━━━━━ Information given

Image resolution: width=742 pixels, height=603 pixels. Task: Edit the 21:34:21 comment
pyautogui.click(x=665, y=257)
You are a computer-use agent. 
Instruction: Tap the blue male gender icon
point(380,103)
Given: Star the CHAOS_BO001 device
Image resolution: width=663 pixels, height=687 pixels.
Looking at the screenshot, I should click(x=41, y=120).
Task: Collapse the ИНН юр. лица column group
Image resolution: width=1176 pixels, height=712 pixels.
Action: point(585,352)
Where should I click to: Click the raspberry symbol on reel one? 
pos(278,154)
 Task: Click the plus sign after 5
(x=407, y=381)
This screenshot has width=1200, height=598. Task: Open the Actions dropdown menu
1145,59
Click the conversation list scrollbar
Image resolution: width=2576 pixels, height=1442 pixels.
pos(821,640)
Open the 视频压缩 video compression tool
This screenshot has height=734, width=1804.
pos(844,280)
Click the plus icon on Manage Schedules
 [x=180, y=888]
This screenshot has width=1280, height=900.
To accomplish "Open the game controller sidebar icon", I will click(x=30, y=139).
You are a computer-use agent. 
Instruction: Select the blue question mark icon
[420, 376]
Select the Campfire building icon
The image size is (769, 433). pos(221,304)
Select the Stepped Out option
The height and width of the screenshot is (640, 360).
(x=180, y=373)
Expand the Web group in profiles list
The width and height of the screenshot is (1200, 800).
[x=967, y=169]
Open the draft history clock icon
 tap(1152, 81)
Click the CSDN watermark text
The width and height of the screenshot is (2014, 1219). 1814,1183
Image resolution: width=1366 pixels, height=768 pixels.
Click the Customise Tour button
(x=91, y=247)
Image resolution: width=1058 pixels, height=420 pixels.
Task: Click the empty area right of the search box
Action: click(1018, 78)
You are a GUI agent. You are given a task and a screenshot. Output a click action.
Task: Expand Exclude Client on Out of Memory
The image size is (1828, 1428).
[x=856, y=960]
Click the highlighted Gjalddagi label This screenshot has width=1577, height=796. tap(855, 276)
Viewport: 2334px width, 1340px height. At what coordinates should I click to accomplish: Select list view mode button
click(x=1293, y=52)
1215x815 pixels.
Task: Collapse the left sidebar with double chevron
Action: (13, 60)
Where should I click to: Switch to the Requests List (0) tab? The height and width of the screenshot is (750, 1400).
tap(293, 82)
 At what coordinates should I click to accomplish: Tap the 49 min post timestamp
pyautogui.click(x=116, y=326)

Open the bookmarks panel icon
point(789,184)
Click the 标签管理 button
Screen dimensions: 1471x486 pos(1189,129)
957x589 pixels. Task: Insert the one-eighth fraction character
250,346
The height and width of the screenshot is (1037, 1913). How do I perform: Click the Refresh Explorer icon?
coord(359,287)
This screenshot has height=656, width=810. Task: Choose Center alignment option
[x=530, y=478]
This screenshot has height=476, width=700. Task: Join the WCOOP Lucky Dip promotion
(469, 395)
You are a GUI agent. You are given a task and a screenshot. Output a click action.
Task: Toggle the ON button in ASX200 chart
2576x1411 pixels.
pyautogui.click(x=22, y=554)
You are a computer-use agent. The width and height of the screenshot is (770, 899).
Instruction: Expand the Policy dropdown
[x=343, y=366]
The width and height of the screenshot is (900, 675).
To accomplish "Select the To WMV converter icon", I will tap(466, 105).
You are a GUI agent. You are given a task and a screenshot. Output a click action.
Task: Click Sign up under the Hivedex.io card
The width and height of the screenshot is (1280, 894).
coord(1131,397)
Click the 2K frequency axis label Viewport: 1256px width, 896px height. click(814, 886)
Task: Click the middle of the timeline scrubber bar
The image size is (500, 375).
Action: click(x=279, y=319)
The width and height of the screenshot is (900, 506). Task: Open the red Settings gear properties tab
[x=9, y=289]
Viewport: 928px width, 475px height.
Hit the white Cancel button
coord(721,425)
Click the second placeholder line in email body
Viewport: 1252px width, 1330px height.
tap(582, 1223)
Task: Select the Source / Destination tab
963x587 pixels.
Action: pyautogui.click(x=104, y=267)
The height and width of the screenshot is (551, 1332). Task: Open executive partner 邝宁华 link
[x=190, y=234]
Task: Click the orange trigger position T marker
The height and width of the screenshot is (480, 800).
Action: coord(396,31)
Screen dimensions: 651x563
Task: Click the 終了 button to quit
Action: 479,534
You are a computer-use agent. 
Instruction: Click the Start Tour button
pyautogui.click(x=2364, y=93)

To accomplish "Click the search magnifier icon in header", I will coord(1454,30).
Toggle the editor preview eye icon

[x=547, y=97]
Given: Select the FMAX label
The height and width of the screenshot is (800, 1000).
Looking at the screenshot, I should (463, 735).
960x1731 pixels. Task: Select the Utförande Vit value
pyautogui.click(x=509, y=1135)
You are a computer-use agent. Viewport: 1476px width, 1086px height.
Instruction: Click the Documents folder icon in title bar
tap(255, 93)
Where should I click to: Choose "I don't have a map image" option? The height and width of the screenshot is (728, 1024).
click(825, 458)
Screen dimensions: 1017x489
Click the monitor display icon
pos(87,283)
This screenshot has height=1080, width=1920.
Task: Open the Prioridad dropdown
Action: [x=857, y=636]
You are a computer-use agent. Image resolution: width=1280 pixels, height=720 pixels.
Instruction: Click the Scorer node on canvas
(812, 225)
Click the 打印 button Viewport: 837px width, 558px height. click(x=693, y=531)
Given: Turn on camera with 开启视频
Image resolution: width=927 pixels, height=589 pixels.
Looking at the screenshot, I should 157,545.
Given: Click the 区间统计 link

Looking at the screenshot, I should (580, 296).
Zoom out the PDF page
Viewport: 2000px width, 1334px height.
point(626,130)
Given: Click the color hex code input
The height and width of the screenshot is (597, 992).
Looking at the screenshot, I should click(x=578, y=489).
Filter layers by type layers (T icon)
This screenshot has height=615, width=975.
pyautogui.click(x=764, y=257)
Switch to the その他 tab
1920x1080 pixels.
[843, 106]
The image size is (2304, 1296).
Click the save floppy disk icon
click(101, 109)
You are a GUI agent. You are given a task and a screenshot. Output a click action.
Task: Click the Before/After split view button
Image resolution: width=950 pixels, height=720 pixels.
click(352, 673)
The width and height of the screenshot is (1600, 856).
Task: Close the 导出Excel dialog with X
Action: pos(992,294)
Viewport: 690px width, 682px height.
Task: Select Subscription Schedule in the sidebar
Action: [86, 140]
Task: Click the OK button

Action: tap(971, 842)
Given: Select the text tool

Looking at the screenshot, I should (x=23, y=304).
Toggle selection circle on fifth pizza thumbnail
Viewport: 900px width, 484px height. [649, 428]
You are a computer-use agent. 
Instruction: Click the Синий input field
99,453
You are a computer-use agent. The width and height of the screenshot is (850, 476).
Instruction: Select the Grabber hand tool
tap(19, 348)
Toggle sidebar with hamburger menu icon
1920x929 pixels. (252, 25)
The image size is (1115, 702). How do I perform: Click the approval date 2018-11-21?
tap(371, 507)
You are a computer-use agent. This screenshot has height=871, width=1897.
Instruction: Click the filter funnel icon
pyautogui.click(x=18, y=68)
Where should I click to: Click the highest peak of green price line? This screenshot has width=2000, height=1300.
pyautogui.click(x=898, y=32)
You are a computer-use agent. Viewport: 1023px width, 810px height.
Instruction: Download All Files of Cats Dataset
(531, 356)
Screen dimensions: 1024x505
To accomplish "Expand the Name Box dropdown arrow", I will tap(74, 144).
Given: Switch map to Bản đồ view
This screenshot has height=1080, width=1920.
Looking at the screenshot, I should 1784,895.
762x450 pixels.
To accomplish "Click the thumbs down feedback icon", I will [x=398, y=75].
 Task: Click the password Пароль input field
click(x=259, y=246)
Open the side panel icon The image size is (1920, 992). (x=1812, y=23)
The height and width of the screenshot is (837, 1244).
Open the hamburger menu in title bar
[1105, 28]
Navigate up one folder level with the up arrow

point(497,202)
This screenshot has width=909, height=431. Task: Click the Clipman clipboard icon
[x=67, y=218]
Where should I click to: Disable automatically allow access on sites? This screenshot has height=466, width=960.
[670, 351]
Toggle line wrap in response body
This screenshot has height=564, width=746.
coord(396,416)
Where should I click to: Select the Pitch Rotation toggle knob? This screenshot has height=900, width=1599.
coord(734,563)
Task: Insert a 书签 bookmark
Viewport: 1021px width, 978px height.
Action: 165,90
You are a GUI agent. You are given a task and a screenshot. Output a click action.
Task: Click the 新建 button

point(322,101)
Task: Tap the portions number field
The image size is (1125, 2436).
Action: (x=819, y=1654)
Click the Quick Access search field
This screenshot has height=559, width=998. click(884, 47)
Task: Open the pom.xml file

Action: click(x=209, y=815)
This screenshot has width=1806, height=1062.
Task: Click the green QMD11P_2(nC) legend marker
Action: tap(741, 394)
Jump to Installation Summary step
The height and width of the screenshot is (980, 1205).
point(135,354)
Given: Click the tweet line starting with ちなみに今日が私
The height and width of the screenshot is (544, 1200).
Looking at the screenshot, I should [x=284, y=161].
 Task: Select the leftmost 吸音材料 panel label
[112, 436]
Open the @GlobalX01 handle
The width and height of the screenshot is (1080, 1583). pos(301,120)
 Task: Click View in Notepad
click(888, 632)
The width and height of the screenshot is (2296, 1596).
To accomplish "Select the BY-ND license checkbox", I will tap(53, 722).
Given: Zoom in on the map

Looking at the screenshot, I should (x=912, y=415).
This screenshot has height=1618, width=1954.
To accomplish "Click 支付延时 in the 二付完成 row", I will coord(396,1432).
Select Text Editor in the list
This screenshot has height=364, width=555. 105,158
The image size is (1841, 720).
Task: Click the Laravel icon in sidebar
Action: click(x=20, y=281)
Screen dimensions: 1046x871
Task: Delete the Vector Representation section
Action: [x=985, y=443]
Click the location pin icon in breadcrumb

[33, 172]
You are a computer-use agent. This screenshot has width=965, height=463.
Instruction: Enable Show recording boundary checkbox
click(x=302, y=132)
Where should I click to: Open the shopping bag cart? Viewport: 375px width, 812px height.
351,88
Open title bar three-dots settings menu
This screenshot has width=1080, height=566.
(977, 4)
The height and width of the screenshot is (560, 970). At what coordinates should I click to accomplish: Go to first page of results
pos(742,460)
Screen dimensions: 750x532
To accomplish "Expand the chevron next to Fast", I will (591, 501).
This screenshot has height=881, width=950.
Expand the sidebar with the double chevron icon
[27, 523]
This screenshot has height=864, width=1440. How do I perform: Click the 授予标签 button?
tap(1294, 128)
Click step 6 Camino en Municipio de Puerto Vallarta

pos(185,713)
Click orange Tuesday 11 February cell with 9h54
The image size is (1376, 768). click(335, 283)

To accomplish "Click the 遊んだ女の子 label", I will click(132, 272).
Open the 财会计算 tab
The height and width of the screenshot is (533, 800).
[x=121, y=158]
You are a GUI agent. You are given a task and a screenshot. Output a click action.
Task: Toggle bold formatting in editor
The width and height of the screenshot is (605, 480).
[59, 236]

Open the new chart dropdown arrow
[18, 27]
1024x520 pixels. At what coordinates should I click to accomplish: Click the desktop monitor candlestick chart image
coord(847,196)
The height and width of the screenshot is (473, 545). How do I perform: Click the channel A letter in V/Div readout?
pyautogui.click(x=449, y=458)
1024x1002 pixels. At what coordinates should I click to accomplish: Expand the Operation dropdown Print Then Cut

━━━━━━━━━━

In the listing, rewrite the stretch from the line containing "You are a computer-use agent. Image" through the line containing "pyautogui.click(x=18, y=68)", swapping each "Instruction" for "Directive" and leaving everything else as it is.

▸ **Response to the task**:
You are a computer-use agent. Image resolution: width=1280 pixels, height=720 pixels.
Directive: Click the Scorer node on canvas
(812, 225)
Click the 打印 button Viewport: 837px width, 558px height. click(x=693, y=531)
Given: Turn on camera with 开启视频
Image resolution: width=927 pixels, height=589 pixels.
Looking at the screenshot, I should 157,545.
Given: Click the 区间统计 link

Looking at the screenshot, I should (580, 296).
Zoom out the PDF page
Viewport: 2000px width, 1334px height.
point(626,130)
Given: Click the color hex code input
The height and width of the screenshot is (597, 992).
Looking at the screenshot, I should click(x=578, y=489).
Filter layers by type layers (T icon)
This screenshot has height=615, width=975.
pyautogui.click(x=764, y=257)
Switch to the その他 tab
1920x1080 pixels.
[843, 106]
The image size is (2304, 1296).
Click the save floppy disk icon
click(101, 109)
You are a GUI agent. You are given a task and a screenshot. Output a click action.
Task: Click the Before/After split view button
Image resolution: width=950 pixels, height=720 pixels.
click(352, 673)
The width and height of the screenshot is (1600, 856).
Task: Close the 导出Excel dialog with X
Action: pos(992,294)
Viewport: 690px width, 682px height.
Task: Select Subscription Schedule in the sidebar
Action: [86, 140]
Task: Click the OK button

Action: tap(971, 842)
Given: Select the text tool

Looking at the screenshot, I should (x=23, y=304).
Toggle selection circle on fifth pizza thumbnail
Viewport: 900px width, 484px height. [649, 428]
You are a computer-use agent. 
Directive: Click the Синий input field
99,453
You are a computer-use agent. The width and height of the screenshot is (850, 476).
Directive: Select the Grabber hand tool
tap(19, 348)
Toggle sidebar with hamburger menu icon
1920x929 pixels. (252, 25)
The image size is (1115, 702). How do I perform: Click the approval date 2018-11-21?
tap(371, 507)
You are a computer-use agent. This screenshot has height=871, width=1897.
Directive: Click the filter funnel icon
pyautogui.click(x=18, y=68)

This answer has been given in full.